Source and destination queues may be on different namespaces/BBDD (which means that some destination endpoint may be unreachable due to network or temporal issues). In that case, since the exchange is synchronous and not transactional, you may end up with problems due to duplicate messages arriving to queues on the same server of the source queue, or missing messages that fails to reach remote queue servers. Lets see an example:

In this schema, both QC and QD are queues defined in different servers, so, when a message arrives to QA, the exchange may propagate it to QB (which is in the same server), QC (in a remote server) and QD (in a different remote server), depending on the result of their selector function. Since the exchange is synchronous, once a message is pulled from the source and committed into the first target, it will not be rolled back if the rest of the nodes fail to push it also, so, if QC and QD are having temporal issues, the message may be lost for them.
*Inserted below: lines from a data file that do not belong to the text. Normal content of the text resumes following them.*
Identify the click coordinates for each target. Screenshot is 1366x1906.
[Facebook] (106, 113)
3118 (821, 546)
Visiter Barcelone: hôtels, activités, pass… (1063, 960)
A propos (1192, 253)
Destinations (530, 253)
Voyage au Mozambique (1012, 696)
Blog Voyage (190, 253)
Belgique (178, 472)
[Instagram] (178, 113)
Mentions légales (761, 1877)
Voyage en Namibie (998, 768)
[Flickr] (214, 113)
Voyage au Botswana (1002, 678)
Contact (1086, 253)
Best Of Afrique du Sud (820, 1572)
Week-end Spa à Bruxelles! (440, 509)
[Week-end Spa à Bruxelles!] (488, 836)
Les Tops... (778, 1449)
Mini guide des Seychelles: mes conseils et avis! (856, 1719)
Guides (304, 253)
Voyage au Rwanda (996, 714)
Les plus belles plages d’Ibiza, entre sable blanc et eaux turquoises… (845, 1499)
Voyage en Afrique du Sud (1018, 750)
We can try to change selector functions to take this into account and re-insert the message into the source queue, but doing so may cause the message to be duplicated for QB, unless we start adding changes in our selector code to add meaningful state info to the message before inserting it back in the source code. This may end up adding a big over-complexity in the selector functions, which is not desirable at all. Instead, we can have a much-simpler way of dealing with this kind of configuration by adding some intermediate queues:

QLC and QLD here are queues in the same server as QA, and merely act as a temporal stage before trying to exchange with the remote servers QC and QD. This way, the exchange is not blocked in case the remote servers presents any temporal issue.